*Problem description:*
Repeat all the records below with "Open" replaced by "Launch" wherever it occurs, leaving everything else unchanged.
--- BEGIN Records for the exercise ---
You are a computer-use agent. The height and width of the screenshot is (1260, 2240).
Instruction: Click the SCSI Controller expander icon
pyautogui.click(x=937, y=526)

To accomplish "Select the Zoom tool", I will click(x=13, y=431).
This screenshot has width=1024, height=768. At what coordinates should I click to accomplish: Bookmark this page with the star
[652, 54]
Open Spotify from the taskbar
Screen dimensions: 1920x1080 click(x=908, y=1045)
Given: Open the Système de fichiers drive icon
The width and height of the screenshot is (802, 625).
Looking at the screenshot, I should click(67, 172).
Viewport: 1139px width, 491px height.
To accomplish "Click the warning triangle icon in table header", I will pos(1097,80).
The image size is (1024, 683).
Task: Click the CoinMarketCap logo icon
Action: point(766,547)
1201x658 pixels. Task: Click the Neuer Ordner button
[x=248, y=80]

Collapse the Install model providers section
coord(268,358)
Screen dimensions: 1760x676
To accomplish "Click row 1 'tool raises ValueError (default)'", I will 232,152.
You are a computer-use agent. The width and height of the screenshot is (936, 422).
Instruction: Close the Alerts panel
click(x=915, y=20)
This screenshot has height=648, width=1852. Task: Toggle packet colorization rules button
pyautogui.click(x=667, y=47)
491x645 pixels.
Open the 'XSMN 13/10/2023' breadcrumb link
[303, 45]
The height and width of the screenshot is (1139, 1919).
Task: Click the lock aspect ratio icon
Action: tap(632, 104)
--- END Records for the exercise ---
*Solution to this task:*
You are a computer-use agent. The height and width of the screenshot is (1260, 2240).
Instruction: Click the SCSI Controller expander icon
pyautogui.click(x=937, y=526)

To accomplish "Select the Zoom tool", I will click(x=13, y=431).
This screenshot has width=1024, height=768. At what coordinates should I click to accomplish: Bookmark this page with the star
[652, 54]
Launch Spotify from the taskbar
Screen dimensions: 1920x1080 click(x=908, y=1045)
Given: Launch the Système de fichiers drive icon
The width and height of the screenshot is (802, 625).
Looking at the screenshot, I should click(67, 172).
Viewport: 1139px width, 491px height.
To accomplish "Click the warning triangle icon in table header", I will pos(1097,80).
The image size is (1024, 683).
Task: Click the CoinMarketCap logo icon
Action: point(766,547)
1201x658 pixels. Task: Click the Neuer Ordner button
[x=248, y=80]

Collapse the Install model providers section
coord(268,358)
Screen dimensions: 1760x676
To accomplish "Click row 1 'tool raises ValueError (default)'", I will 232,152.
You are a computer-use agent. The width and height of the screenshot is (936, 422).
Instruction: Close the Alerts panel
click(x=915, y=20)
This screenshot has height=648, width=1852. Task: Toggle packet colorization rules button
pyautogui.click(x=667, y=47)
491x645 pixels.
Launch the 'XSMN 13/10/2023' breadcrumb link
[303, 45]
The height and width of the screenshot is (1139, 1919).
Task: Click the lock aspect ratio icon
Action: tap(632, 104)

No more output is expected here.